When you think of New Jersey, the most heavily populated state in the country, your first thought might not be about its trees. It may come as a surprise, but New Jersey is home to a diverse range of 49 native tree species, from rural pine forests to tree-shaded sidewalks in the city.
- 1. Oak (Quercus)
- 2. Walnut (Juglans)
- 3. Hazel Alder (Alnus serrulata)
- 4. Tulip Tree (Liriodendron tulipifera)
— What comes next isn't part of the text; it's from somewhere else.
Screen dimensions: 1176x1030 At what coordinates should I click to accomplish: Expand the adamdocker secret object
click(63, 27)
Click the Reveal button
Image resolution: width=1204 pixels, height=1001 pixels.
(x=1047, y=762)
- 5. Silver Bell (Halesia)
- 6. Sweet Birch Tree (Betula lenta l.)
- 7. Flowering Dogwood (Cornus florida)
- 8. Black Spruce (Picea mariana)
- 9. American Holly (Ilex opaca)
- 10. Red Oak (Quercus rubra)
- 11. American Beech (Fagus grandifolia)
- 12. American Elm (Ulmus americana)
- 13. American Linden (Tilia americana)
- 14. American Planetree (Plantanus occidentalis)
- 15. Hickory (Carya)
- 16. Black Cherry (Prunus serotina)
- 17. Mountain Laurel (Kalmia latifolia)
- 18. Pitch Pine (Pinus rigida)
- 19. Bald Cypress (Taxodium distichum)
From the age of colonial settlement to the present day, New Jersey’s forests have been a vital source of natural resources. The Garden State has forests covering 45% of its landmass, and these landscapes differ considerably from the coastal plain to the highlands. These incredibly diverse forests support internationally valuable ecological populations, wildlife habitat, forestry resources, quality of water, and recreational activities.
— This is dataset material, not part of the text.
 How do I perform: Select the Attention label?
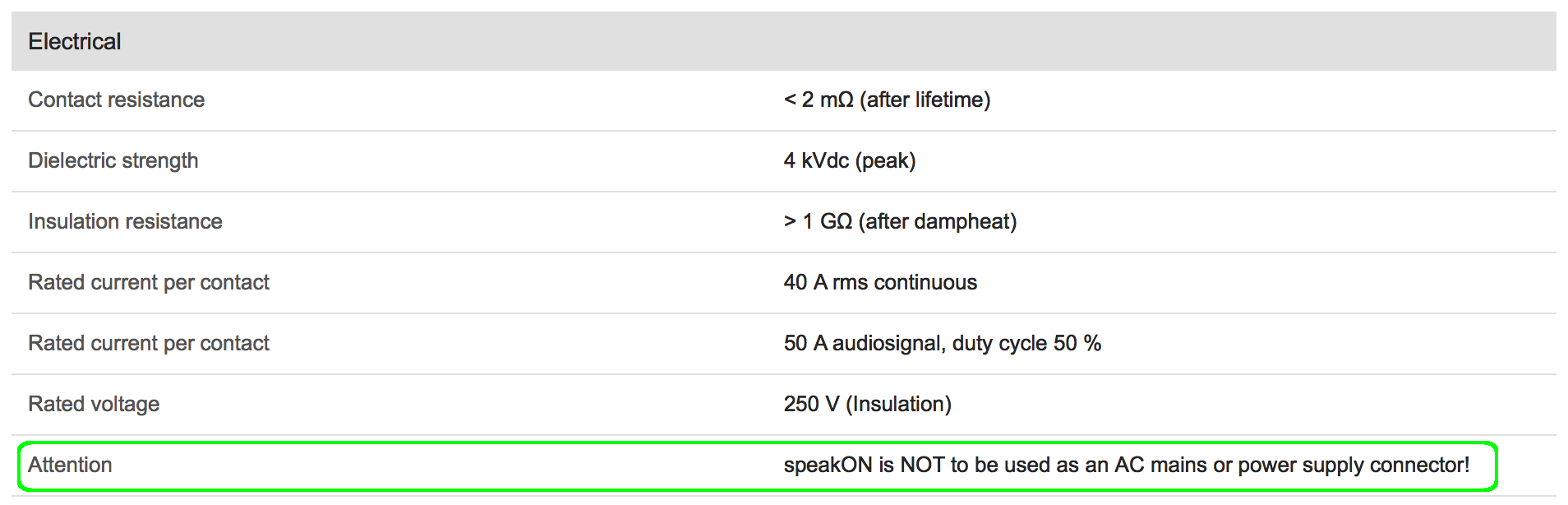point(70,465)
The forests are not evenly distributed across the region; for instance, Sussex County is 68% forested, while Hudson, Essex, and Union Counties have the lowest forest cover. Forests are primarily found in the state’s northern regions, as well as the Pine Barrens in the Atlantic, Ocean, and Burlington Counties in the south. The Pine Barrens also stretch into Cape May, Cumberland, Camden, and Gloucester counties, which are less forested.
The increase of New Jersey’s forest resources has substantially surpassed losses as a consequence of tree removal via cutting and mortality over the last 50 years. New Jersey is one of the few states in the US that has two official trees. The Northern Red Oak is its state tree, while the Flowering Dogwood tree serves as its memorial tree. The Maple tree is also common in New Jersey.
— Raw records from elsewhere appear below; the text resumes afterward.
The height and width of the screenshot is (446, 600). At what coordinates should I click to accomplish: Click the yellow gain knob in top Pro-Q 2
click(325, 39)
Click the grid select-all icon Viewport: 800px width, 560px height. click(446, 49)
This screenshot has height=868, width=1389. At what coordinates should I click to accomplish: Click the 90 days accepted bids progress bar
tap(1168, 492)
Here are some of the most common trees found in the Garden State:
1. Oak (Quercus)
There are eight oak species native to New Jersey, namely, Scarlet, Water, Southern Red, Willow, Bear, Black Jack, White, and Chestnut Oaks. All feature the distinctive elongated, lobed leaflets, besides the Chestnut and Willow oaks. Occasionally the lobes finish in sharp ends, while other times, they are much more rounded. The acorns of these native oaks are typically oval and easily recognizable for the bowl-shaped caps.
2. Walnut (Juglans)
Black walnut trees are known for their delicious nuts covered in spherical, fragrant, lime-green hulls, as well as their feather-like or pinnate leaf patterns. They grow up to 50 to 100 feet and bloom in late spring with yellow-green flowers. They produce edible nuts in autumn, which fall to the ground, making a mess. Its roots produce juglones, which can deter the growth of other plants.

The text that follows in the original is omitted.